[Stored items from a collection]
#####
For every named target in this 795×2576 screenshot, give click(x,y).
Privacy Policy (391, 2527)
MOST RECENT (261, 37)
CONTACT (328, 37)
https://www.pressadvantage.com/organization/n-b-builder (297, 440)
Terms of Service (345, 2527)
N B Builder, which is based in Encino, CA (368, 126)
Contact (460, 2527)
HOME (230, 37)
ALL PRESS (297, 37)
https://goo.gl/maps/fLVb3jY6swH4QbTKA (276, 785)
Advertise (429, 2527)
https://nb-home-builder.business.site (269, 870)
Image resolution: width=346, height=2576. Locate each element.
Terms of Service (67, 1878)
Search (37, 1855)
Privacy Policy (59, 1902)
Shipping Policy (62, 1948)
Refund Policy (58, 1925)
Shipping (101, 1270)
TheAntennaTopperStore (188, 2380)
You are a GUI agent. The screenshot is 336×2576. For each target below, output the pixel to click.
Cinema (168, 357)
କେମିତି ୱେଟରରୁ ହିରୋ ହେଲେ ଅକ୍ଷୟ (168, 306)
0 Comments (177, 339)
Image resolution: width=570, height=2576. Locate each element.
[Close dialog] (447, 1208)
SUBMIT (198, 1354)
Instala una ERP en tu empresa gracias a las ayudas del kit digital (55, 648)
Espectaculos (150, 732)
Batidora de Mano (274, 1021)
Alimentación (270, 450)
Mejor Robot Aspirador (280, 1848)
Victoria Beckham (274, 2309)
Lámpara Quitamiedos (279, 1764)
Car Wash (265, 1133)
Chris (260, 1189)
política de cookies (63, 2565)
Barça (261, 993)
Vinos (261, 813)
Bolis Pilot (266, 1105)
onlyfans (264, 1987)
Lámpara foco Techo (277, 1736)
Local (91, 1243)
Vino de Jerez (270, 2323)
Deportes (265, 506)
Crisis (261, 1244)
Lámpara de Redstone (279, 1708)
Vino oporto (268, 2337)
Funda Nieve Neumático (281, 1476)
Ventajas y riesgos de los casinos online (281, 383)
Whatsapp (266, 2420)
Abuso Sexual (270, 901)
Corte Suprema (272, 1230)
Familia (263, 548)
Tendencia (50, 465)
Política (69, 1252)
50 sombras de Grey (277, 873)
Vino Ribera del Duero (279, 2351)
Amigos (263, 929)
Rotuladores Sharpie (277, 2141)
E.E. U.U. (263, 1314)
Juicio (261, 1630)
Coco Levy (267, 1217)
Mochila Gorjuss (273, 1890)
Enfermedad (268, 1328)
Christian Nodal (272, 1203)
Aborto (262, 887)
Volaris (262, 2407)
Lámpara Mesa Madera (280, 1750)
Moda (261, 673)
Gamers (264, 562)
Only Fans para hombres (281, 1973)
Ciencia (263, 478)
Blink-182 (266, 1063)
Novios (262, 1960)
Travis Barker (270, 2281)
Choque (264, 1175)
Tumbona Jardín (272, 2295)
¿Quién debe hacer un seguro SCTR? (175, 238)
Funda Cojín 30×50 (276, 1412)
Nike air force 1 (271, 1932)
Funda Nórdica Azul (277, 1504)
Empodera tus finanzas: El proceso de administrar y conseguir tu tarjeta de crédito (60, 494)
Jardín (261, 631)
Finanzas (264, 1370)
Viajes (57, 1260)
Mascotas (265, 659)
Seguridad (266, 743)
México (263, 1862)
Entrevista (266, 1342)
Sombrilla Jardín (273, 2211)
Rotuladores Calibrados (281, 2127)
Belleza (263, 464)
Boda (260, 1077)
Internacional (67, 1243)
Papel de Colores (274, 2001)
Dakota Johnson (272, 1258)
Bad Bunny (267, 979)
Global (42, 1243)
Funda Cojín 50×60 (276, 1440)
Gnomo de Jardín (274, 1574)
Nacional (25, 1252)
#####
§ **Exercise brief**: How many lines in the records above contain the word "Rotuladores"? Reply with the number and nothing more.

§ **Worked solution**: 2